Figure 2.

Alternative splicing analysis showed an increased number of alternatively spliced genes during aging. (A) Box‐plot overview of all probe set log2 expression values after normalization and summarization. (B) Distribution of log2 signal frequencies shows homogenous distribution across all 65 exon arrays. (C) Gene filtering for AS analysis in Partek: 194 293 probe sets were summarized in a total of 16 711 annotated genes. Fewer genes were considered by the alternative splicing analysis ANOVA, after the removal of DE genes (unadjusted age P‐value <0.05) and non‐DE genes (NDE).
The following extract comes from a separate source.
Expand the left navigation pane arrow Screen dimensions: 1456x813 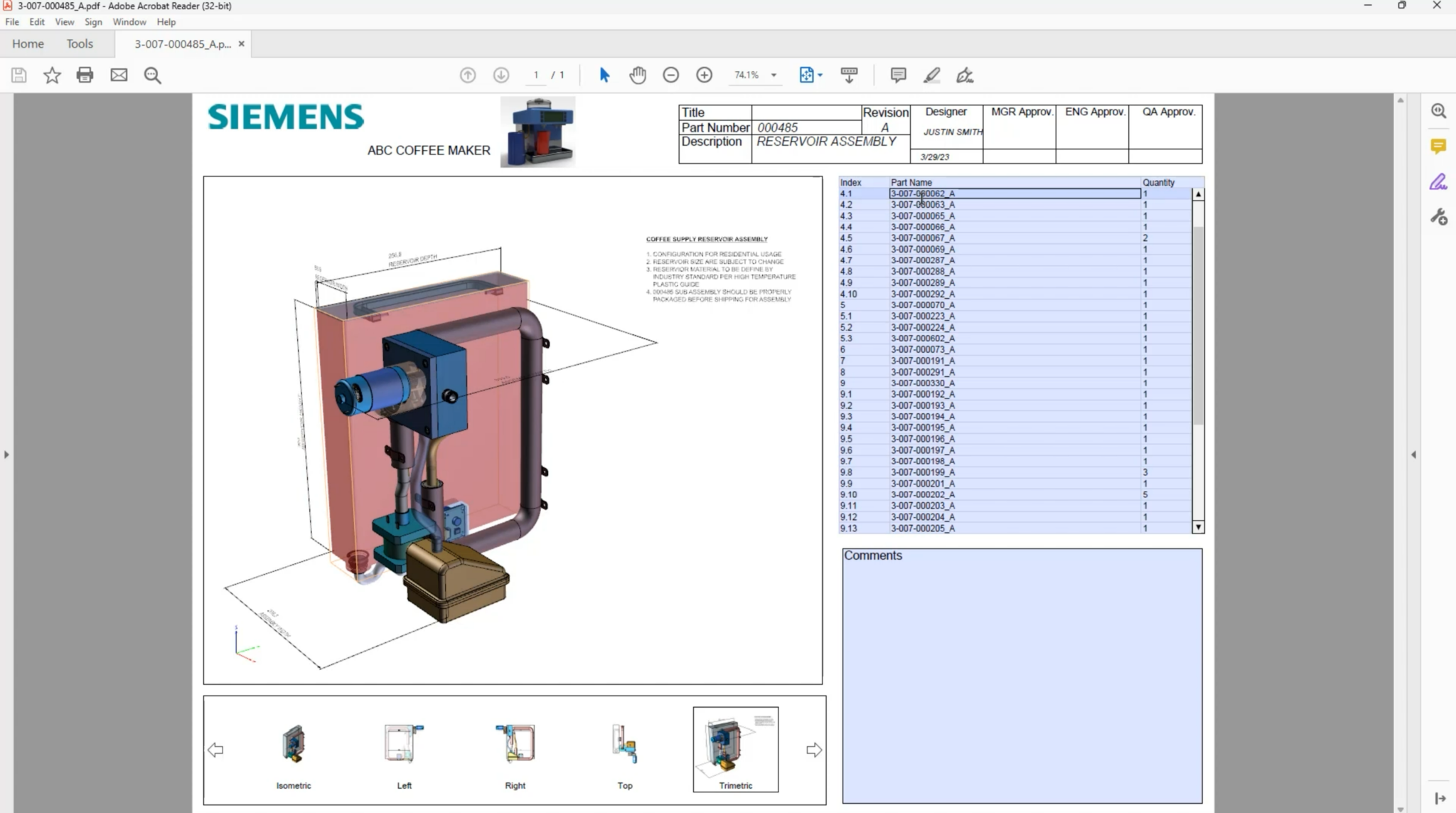tap(6, 453)
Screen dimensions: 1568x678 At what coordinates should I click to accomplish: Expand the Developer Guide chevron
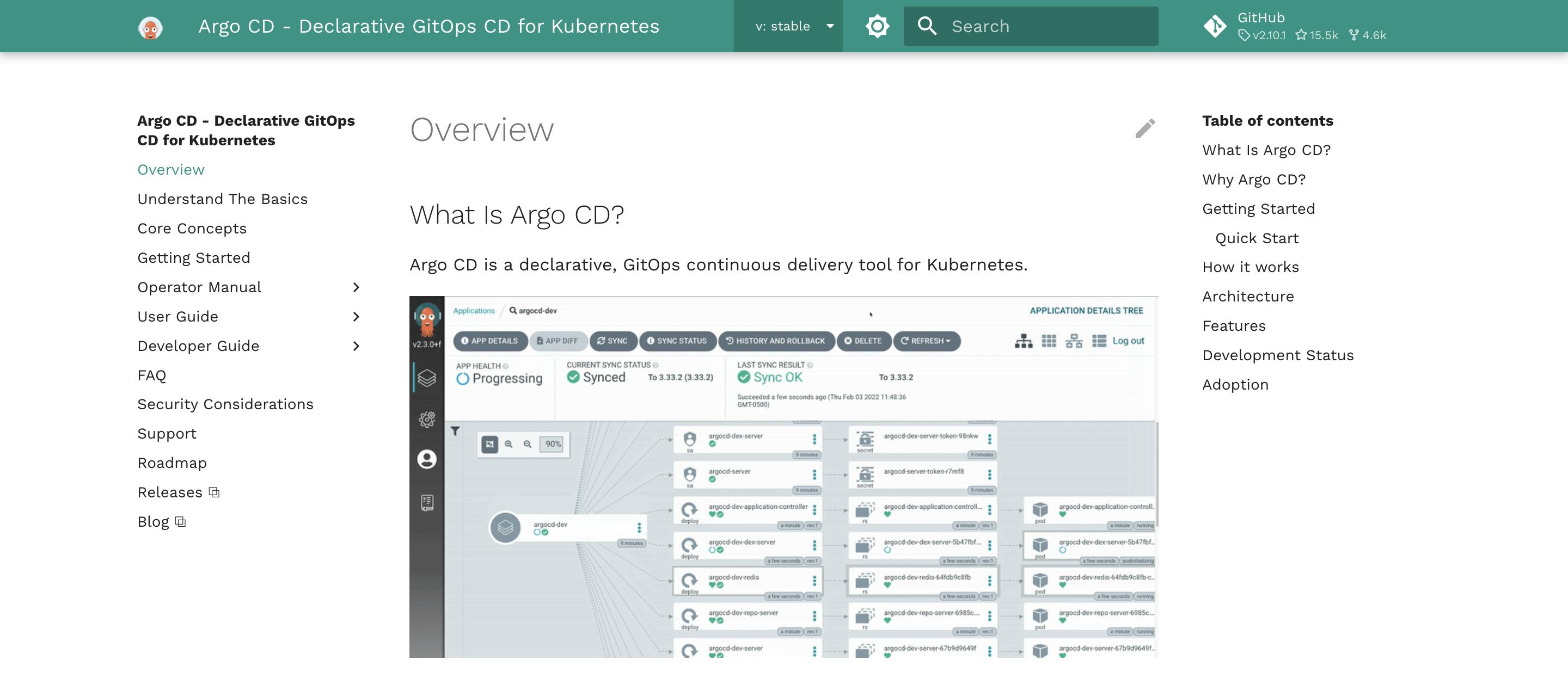click(356, 346)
AS genes with FDR‐adjusted alt‐splice P‐value <0.05 were considered to be AS and were used in this study. (D–E) Principal component analysis (PCA): mapping of all 65 exon arrays grouped by age (D) and tissue (E) shows that the main variability is observed between different tissues and not according to age. (F) AS analysis between 4‐ and 18‐month‐old animals shows, with the exception of skin, a considerable number of AS genes (ASGs) in each tissue and across all tissues. (G–J) ASGs between all 3 age groups in skin (G), muscle (H), bone (I), across tissues (J) and mean number of ASGs ± SEM in the skin, muscle, and bone showed significantly more differences in ASGs between 4‐ and 28‐month‐old animals than between 4‐ and 18‐month‐old animals (K). (L–O) Venn diagrams of overlapping ASGs between different age groups in the skin (L), muscle (M), bone (N) and across skin, muscle, and bone (O) showed a considerable amount of both overlap and pairwise comparison‐specific ASGs between different age groups. WAT, white adipose tissue. **P < 0.01: two‐tailed, unpaired t‐test, the data are expressed as the means ± SEM.